In the United States, driving a car is a privilege. In order to be cleared to drive, you must pass tests, register your information with the government, have enough money to buy a vehicle, and secure insurance in case you get into a wreck. For some people, the privilege of stepping behind the wheel inspires a certain amount of hubris. These people believe that because they are driving a car, they can take certain liberties on the road—including cutting others off in order to save time, running red lights, shirking stop signs, and generally being a gigantic asshole. Their concern lies only in getting where they want to go as fast as they can, and not at all with all the other humans on the road they have an obligation to protect.
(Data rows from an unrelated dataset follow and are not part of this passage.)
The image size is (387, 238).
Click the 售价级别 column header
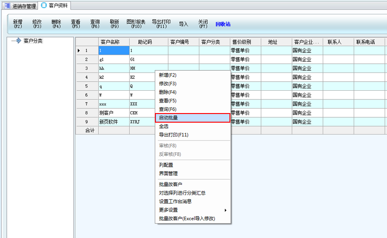pyautogui.click(x=241, y=42)
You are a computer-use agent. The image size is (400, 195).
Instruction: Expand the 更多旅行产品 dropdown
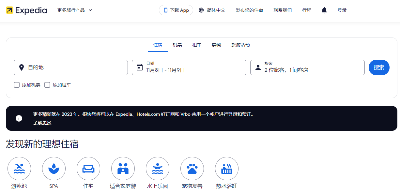click(75, 10)
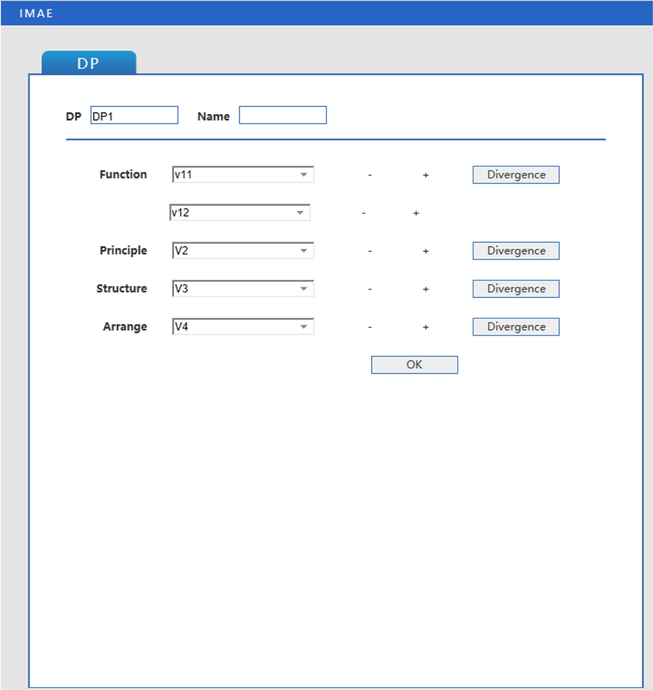Click the DP field containing DP1
The image size is (653, 690).
tap(134, 115)
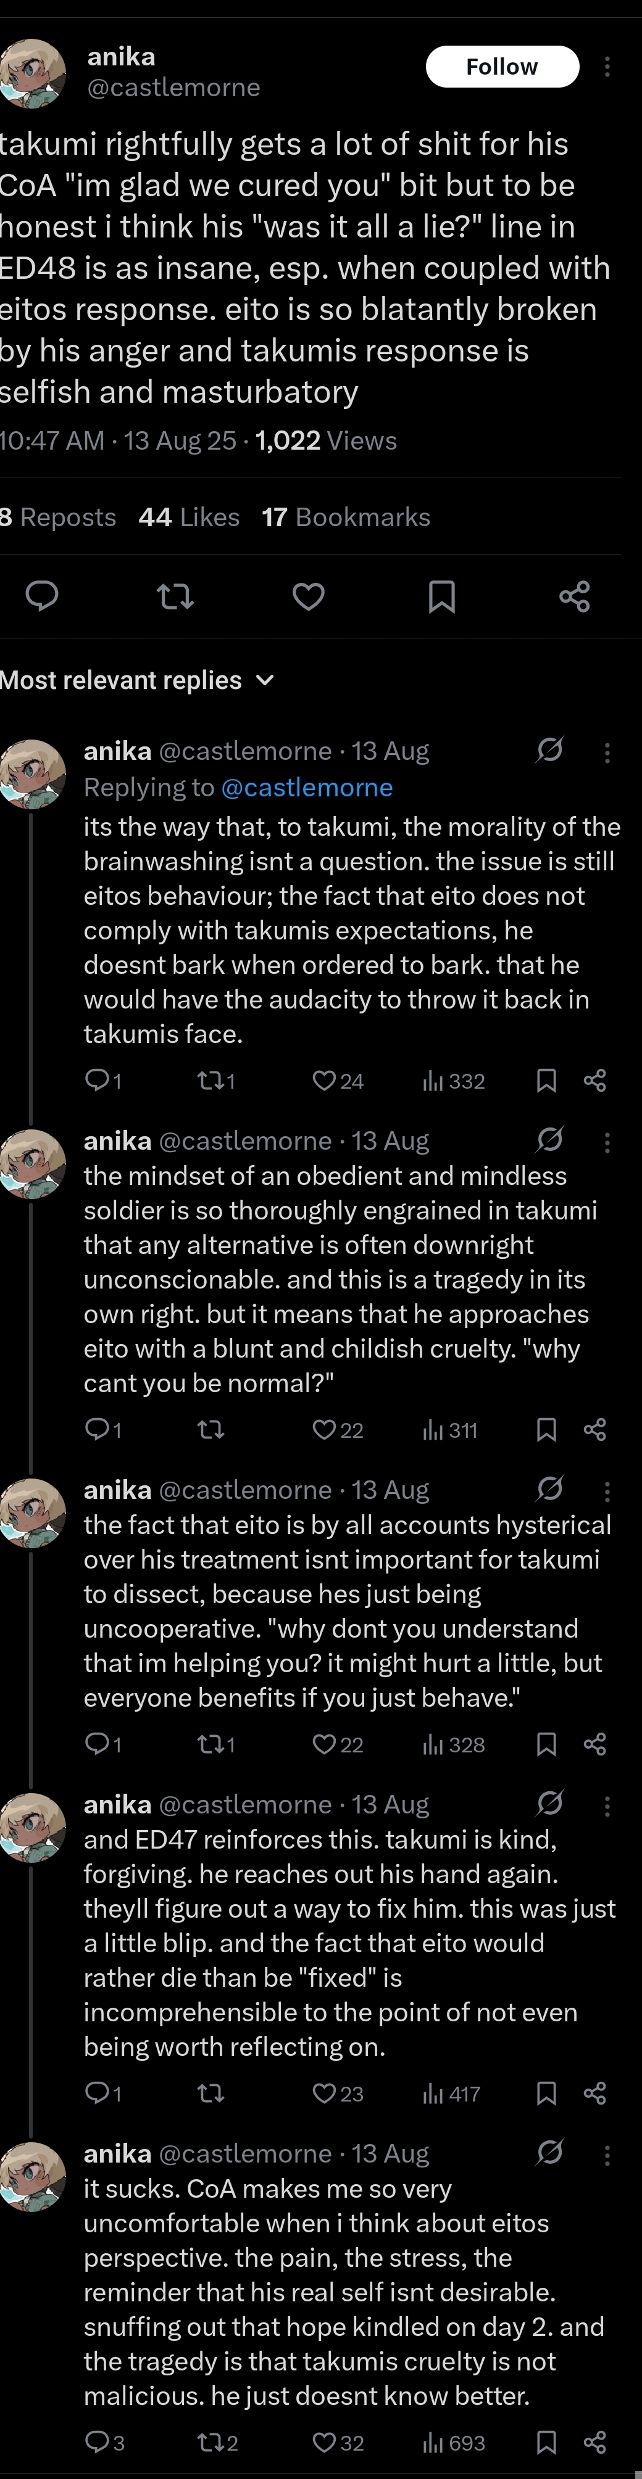View the 44 Likes list
Image resolution: width=642 pixels, height=2479 pixels.
189,517
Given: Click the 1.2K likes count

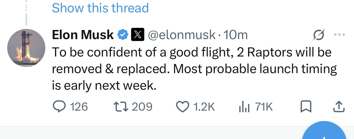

A few weeks ago, my boyfriend was hit by a car when he was in a crosswalk (he's fine, thanks for asking). In D.C., of course, pedestrians legally hold the right of way in a crosswalk. But my boyfriend did not share the privilege of the driver—he was a pedestrian, and so he was forced to wait patiently at the very wide, very well-marked, very busy crosswalk until one of the big privileged cars deigned to stop for him. If a pedestrian decides to step out into the street as oncoming traffic approaches, he has to hope that his legal right to cross—not to mention his human life—outweighs the driver's sense of privilege to keep on trucking. Asserting your rights, of course, comes with a certain amount of danger. But pedestrians have no choice but to cross busy streets. And sometimes, they get hit.
Now, the driver who hit him did not set out with the intention of running into a human with her car. She didn't mean to hurt anybody. But she also knew full well that cars are required to stop for pedestrians in crosswalks. She was simply so accustomed to her driving privilege that she never dreamed that this could actually happen—and that she would ever be held responsible for her habitual disregard for the law. After all, a lot of motorists act this way, and most pedestrians just stay out of their way. When a pedestrian is hit in a crosswalk, it's not an accident. It's the result of the motorist who has normalized her dangerous actions.
When rapists engage in sex acts without bothering to gain their sex partner's consent, they are not "accidentally" raping someone. Rapes don't come from miscommunication. They are not isolated, unpreventable incidents. They are a product of institutionalized, reinforced, life-long privilege. They are the symptoms of a flaw in the rapist's entire worldview. They are the product of the way the rapist has habitually devalued women, laid claim to the bodies of others, pursued what he wants no matter what—and never thought anything of it because he has never been called on it. That's not an accident. That's a system.